US-Präsident Woodrow Wilson ernennt William Pierson zum neuen Generalstaatsanwalt der Vereinigten Staaten. Pierson amtierte bisher als stellvertretender Generalstaatsanwalt – ein Amt, das nun auf Annette Adams übertragen wird.

31.5.1920, Montag

In London beginnen britisch-russische Verhandlungen über die Wiederaufnahme von Handelsbeziehungen. Auf britischer Seite nehmen u.a.
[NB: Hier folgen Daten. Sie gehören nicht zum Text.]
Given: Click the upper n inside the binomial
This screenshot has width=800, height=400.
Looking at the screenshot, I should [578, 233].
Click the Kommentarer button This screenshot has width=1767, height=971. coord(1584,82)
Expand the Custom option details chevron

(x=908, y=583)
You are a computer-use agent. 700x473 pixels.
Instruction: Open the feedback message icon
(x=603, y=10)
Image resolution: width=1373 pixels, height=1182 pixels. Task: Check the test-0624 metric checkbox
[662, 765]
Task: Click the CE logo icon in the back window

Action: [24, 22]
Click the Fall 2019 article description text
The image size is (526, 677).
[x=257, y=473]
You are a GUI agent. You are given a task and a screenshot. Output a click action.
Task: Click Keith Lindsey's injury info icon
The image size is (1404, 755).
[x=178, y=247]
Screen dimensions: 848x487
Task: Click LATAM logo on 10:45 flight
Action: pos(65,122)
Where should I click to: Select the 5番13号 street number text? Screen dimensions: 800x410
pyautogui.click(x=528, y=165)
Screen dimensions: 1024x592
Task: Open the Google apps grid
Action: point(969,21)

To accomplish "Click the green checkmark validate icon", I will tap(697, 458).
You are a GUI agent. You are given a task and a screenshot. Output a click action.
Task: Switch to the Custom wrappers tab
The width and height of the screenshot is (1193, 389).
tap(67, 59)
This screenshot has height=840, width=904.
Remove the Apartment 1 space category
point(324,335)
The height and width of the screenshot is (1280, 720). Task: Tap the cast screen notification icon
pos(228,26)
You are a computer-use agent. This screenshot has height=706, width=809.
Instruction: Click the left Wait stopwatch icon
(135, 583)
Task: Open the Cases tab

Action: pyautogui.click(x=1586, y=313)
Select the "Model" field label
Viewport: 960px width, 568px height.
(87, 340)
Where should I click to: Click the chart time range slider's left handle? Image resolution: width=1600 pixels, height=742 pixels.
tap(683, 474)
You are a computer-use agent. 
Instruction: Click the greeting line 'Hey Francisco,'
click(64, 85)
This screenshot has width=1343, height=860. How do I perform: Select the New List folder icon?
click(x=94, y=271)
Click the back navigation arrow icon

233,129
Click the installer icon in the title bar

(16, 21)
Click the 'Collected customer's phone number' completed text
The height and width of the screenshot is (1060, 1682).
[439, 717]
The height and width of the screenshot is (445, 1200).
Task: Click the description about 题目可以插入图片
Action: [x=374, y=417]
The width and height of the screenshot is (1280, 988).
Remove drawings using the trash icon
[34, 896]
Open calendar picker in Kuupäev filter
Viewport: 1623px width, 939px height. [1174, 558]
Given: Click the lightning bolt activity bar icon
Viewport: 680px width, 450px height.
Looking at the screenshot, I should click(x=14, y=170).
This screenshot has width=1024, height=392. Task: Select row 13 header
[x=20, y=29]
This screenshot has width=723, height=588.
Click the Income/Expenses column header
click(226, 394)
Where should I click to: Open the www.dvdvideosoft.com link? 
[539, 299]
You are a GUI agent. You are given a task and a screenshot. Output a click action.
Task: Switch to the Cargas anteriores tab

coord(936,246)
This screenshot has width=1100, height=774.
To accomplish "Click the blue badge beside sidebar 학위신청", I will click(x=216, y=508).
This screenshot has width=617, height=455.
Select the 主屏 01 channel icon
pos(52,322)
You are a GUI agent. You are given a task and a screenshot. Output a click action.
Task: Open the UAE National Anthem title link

Premierminister David Lloyd George und Außenminister George Curzon teil, die russische Delegation wird von Leonid Krassin geführt. Nachdem es aufgrund des polnisch-russischen Krieges zu einer vorübergehenden Verzögerung der Verhandlungen kommt, billigt das britische Kabinett am 19. November den Entwurf eines Handelsvertrags mit Russland.

Im britischen Portsmouth endet die 29. Konferenz der Vereinigung für internationales Recht. Auf der Tagesordnung stehen u.a. Fragen des Völkerbunds, des Seekriegs- und Luftrechts. Die Teilnehmer beschließen die Einsetzung einer internationalen Kommission, die eine Grundlage zur Schaffung neuer Konventionen unter Einbeziehung möglichst vieler Staaten erarbeiten soll.